> **What you should do**: Each record is to be given again without alteration.

> **Collected data entries**:
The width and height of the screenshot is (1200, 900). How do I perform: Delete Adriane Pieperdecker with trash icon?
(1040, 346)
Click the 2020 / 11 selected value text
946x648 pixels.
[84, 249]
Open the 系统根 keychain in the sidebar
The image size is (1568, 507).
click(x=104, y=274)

> **Solution below**:
The width and height of the screenshot is (1200, 900). How do I perform: Delete Adriane Pieperdecker with trash icon?
(1040, 346)
Click the 2020 / 11 selected value text
946x648 pixels.
[84, 249]
Open the 系统根 keychain in the sidebar
The image size is (1568, 507).
click(x=104, y=274)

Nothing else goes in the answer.